About this exercise
Only the lines below between the ones containing "Open the SUPPORT" and "is (587, 401).", inclusive, are to be reproduced, each exactly as it stands.

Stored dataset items
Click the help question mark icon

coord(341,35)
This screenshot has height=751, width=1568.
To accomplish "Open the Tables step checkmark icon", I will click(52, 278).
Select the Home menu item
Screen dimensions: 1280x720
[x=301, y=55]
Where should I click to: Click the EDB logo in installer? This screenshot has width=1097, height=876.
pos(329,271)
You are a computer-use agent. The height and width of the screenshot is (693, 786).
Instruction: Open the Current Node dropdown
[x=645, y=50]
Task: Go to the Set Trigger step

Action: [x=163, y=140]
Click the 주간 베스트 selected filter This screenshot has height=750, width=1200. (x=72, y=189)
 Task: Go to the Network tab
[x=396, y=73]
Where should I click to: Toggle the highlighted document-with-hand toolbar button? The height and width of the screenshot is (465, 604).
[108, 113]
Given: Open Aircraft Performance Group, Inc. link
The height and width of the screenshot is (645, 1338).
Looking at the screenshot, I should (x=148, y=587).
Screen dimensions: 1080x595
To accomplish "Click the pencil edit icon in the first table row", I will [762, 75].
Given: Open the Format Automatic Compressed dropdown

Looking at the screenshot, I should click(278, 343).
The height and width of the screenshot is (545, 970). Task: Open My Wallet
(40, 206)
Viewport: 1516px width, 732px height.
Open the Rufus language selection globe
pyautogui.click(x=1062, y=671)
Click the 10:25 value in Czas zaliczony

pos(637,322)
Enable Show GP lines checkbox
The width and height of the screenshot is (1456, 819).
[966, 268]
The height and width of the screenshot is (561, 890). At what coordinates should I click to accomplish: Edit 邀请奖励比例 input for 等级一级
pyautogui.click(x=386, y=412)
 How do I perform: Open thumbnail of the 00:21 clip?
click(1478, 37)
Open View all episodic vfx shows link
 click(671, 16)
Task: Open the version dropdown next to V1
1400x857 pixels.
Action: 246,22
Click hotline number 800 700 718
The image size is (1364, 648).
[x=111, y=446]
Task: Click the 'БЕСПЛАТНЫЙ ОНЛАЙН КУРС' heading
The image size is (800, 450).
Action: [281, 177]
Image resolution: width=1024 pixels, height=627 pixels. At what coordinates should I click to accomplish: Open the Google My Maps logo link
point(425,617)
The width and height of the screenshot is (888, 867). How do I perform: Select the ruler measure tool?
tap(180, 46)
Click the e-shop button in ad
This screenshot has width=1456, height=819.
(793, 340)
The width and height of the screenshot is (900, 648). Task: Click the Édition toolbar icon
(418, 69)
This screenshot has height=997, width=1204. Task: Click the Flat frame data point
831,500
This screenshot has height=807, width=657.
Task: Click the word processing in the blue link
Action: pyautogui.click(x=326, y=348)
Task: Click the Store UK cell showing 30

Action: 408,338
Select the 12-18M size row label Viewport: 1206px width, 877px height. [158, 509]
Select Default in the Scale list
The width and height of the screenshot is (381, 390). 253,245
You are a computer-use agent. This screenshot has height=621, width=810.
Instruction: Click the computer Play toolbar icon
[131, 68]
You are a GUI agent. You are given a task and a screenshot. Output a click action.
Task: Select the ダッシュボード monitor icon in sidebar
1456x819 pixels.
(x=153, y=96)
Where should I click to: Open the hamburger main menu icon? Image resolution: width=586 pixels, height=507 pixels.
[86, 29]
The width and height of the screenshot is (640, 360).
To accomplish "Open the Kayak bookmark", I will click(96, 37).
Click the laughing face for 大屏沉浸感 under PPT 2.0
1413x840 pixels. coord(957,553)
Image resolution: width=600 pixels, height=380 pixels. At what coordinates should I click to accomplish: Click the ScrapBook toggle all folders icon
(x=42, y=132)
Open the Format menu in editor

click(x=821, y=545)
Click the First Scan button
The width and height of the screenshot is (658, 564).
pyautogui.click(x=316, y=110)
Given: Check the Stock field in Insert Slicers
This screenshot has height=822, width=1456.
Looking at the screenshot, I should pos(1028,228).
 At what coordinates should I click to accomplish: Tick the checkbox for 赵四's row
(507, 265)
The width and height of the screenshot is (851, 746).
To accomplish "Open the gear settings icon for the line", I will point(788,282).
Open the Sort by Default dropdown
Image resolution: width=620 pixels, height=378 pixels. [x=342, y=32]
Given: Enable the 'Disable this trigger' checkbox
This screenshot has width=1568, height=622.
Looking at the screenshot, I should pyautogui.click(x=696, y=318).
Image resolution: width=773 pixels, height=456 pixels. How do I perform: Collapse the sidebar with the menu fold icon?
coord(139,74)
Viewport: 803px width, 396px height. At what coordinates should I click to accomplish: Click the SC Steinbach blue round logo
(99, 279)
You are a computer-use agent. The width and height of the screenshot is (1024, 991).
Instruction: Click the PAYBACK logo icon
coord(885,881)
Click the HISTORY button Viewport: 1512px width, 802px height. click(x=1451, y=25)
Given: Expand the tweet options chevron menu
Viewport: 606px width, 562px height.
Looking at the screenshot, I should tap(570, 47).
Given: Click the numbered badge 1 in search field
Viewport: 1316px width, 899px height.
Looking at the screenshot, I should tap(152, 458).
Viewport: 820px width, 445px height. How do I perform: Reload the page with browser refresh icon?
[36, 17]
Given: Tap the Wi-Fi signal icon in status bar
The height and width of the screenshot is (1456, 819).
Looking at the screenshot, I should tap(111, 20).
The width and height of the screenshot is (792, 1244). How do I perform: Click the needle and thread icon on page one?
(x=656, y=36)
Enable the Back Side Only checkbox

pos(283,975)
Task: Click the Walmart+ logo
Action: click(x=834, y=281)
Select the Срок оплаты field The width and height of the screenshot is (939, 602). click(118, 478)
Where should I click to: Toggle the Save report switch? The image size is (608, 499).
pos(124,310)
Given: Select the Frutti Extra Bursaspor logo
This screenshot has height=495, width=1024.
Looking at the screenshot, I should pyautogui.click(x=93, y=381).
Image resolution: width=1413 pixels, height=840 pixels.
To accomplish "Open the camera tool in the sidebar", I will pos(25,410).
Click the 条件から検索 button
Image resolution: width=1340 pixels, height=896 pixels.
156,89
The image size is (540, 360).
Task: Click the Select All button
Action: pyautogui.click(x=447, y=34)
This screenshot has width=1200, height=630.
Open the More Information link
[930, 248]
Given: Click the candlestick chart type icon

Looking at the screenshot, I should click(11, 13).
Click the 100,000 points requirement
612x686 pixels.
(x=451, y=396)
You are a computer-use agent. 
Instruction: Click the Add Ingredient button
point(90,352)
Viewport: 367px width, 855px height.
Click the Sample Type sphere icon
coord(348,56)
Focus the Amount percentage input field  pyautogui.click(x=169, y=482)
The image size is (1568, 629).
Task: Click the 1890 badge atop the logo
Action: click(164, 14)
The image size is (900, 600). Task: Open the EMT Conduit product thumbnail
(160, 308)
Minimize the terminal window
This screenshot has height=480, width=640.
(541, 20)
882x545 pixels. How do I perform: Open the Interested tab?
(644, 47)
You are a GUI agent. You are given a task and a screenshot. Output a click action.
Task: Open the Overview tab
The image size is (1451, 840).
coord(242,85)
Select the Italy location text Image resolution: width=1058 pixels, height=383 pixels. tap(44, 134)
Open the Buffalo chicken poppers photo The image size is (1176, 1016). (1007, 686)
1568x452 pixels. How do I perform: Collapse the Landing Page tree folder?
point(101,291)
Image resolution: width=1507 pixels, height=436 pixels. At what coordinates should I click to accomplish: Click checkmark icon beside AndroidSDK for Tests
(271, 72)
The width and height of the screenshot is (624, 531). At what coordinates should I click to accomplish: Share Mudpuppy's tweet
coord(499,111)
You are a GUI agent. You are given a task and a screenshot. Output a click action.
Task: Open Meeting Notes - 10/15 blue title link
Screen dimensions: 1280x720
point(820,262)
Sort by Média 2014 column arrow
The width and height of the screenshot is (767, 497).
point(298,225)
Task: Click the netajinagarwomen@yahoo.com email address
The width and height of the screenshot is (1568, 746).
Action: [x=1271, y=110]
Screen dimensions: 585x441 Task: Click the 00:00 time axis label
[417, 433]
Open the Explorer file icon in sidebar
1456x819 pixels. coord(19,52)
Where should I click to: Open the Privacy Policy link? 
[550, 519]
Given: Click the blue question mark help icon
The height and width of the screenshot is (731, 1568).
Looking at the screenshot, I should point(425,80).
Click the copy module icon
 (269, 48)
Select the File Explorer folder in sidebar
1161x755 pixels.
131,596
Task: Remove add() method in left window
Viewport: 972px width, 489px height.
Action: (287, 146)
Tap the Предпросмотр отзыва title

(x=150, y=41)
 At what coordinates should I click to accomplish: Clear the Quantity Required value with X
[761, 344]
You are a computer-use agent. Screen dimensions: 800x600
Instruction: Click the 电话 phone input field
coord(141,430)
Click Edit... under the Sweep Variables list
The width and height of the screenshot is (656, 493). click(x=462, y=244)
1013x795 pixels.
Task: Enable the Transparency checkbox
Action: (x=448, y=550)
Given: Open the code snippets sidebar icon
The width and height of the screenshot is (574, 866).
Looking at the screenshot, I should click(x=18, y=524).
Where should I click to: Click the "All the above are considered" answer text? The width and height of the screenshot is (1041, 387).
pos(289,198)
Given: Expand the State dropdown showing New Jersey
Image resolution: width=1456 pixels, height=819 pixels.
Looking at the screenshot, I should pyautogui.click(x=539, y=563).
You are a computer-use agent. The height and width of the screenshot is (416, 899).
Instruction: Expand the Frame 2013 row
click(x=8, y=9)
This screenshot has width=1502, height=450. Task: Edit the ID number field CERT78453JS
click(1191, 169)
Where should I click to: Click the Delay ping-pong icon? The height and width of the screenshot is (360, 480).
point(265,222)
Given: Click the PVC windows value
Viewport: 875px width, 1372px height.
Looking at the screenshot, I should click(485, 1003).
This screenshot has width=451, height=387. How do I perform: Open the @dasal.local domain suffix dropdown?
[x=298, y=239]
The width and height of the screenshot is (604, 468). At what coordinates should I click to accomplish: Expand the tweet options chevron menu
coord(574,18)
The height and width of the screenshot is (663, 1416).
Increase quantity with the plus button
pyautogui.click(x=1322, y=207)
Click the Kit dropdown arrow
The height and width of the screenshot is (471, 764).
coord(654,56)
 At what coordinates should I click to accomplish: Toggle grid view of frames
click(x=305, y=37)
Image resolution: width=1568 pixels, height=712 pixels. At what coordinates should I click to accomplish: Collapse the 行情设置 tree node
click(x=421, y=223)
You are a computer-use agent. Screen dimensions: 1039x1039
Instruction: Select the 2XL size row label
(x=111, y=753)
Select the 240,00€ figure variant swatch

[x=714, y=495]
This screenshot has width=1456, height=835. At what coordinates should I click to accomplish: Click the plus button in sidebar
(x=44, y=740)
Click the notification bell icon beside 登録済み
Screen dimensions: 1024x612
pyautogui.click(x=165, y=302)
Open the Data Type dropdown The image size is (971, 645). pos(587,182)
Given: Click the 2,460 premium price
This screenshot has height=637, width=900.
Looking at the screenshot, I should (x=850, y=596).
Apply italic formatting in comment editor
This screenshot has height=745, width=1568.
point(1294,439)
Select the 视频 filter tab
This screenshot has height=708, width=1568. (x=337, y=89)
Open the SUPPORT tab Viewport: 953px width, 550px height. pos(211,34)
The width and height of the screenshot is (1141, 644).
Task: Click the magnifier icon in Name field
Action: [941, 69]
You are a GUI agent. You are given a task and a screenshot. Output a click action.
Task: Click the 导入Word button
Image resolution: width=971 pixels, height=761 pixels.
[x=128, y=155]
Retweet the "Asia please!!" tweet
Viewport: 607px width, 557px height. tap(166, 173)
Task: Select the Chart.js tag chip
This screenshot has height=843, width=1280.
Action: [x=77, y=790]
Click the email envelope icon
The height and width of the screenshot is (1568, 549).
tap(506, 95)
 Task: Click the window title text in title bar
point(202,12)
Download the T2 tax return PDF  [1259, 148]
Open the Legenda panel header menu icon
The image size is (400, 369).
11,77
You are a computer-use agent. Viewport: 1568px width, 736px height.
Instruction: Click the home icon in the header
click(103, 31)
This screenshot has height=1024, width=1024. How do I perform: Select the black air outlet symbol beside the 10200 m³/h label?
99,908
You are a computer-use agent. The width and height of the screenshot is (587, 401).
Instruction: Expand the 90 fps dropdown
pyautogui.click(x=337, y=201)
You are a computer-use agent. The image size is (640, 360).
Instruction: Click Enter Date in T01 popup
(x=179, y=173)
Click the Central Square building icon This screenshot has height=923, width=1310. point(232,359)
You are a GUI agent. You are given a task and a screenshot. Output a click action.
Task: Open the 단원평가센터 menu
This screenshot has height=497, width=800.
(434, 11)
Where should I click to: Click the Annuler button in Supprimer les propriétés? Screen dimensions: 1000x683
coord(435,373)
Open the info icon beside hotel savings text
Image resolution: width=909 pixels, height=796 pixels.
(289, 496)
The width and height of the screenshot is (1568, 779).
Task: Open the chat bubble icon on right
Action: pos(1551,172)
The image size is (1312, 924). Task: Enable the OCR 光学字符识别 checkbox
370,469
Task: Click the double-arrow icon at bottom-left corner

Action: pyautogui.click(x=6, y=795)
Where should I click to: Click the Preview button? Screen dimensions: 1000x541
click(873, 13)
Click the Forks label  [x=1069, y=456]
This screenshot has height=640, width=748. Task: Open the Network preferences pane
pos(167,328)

Answer space
Open the SUPPORT tab Viewport: 953px width, 550px height. pos(211,34)
The width and height of the screenshot is (1141, 644).
Task: Click the magnifier icon in Name field
Action: [941, 69]
You are a GUI agent. You are given a task and a screenshot. Output a click action.
Task: Click the 导入Word button
Image resolution: width=971 pixels, height=761 pixels.
[x=128, y=155]
Retweet the "Asia please!!" tweet
Viewport: 607px width, 557px height. tap(166, 173)
Task: Select the Chart.js tag chip
This screenshot has height=843, width=1280.
Action: [x=77, y=790]
Click the email envelope icon
The height and width of the screenshot is (1568, 549).
tap(506, 95)
 Task: Click the window title text in title bar
point(202,12)
Download the T2 tax return PDF  [1259, 148]
Open the Legenda panel header menu icon
The image size is (400, 369).
11,77
You are a computer-use agent. Viewport: 1568px width, 736px height.
Instruction: Click the home icon in the header
click(103, 31)
This screenshot has height=1024, width=1024. How do I perform: Select the black air outlet symbol beside the 10200 m³/h label?
99,908
You are a computer-use agent. The width and height of the screenshot is (587, 401).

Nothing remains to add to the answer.